RECORDED INFORMATION —
--------------------------------

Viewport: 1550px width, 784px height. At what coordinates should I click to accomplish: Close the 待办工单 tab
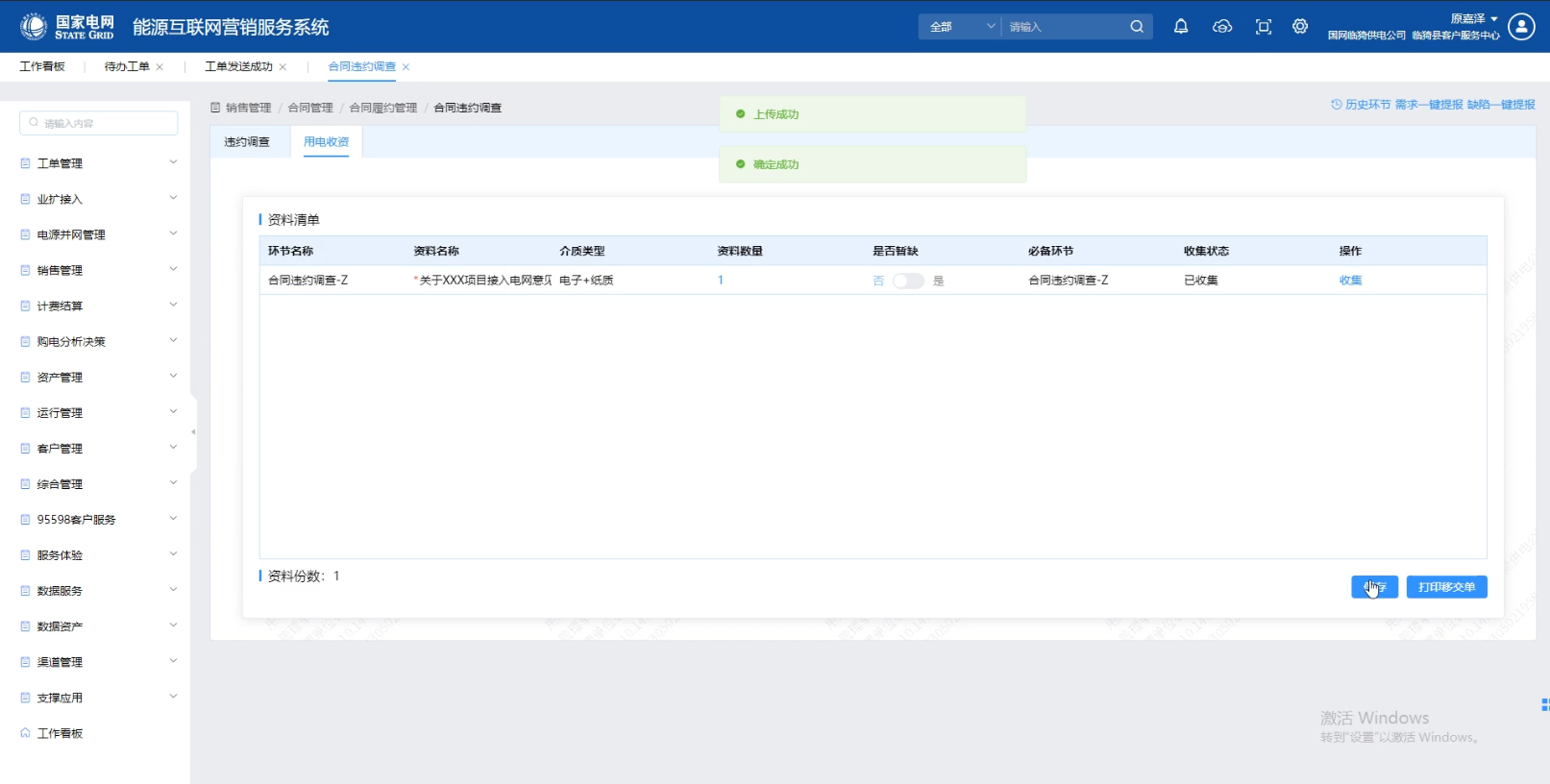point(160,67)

--------------------------------

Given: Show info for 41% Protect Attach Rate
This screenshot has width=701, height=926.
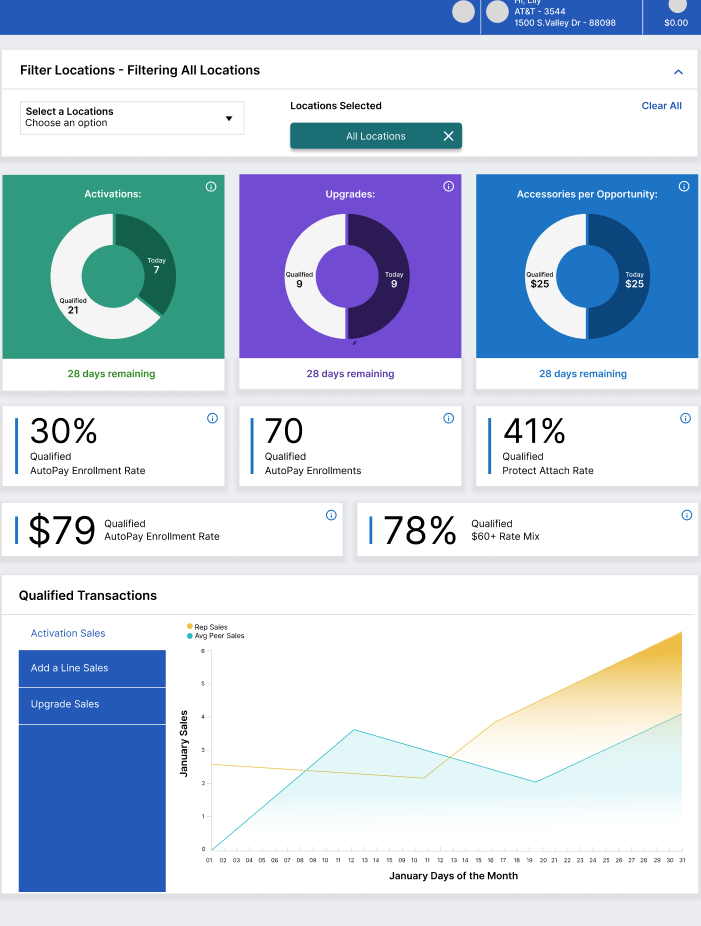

--------------------------------

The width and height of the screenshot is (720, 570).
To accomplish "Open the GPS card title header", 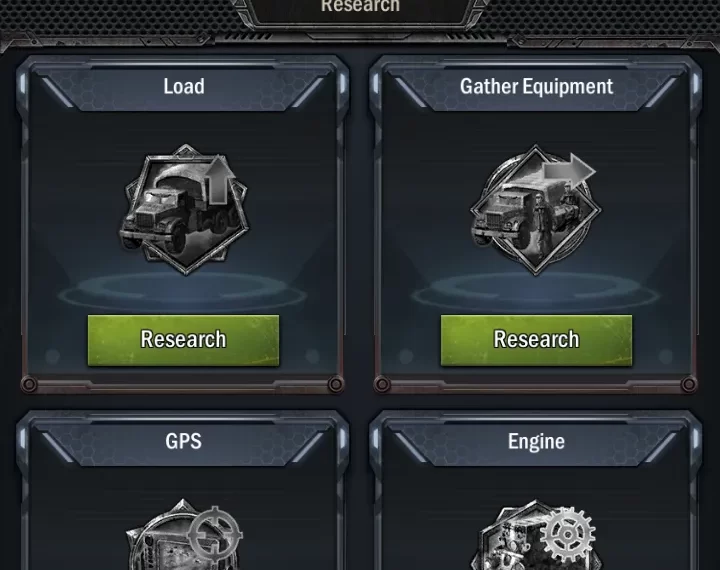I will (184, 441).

--------------------------------

AIM OF THE EXERCISE — There is a line with "Given: Show info for 41% Protect Attach Rate" and a line with "This screenshot has width=701, height=926." above. Copy exactly those two lines and all lines between them, with nothing else.

TASK RESPONSE —
Given: Show info for 41% Protect Attach Rate
This screenshot has width=701, height=926.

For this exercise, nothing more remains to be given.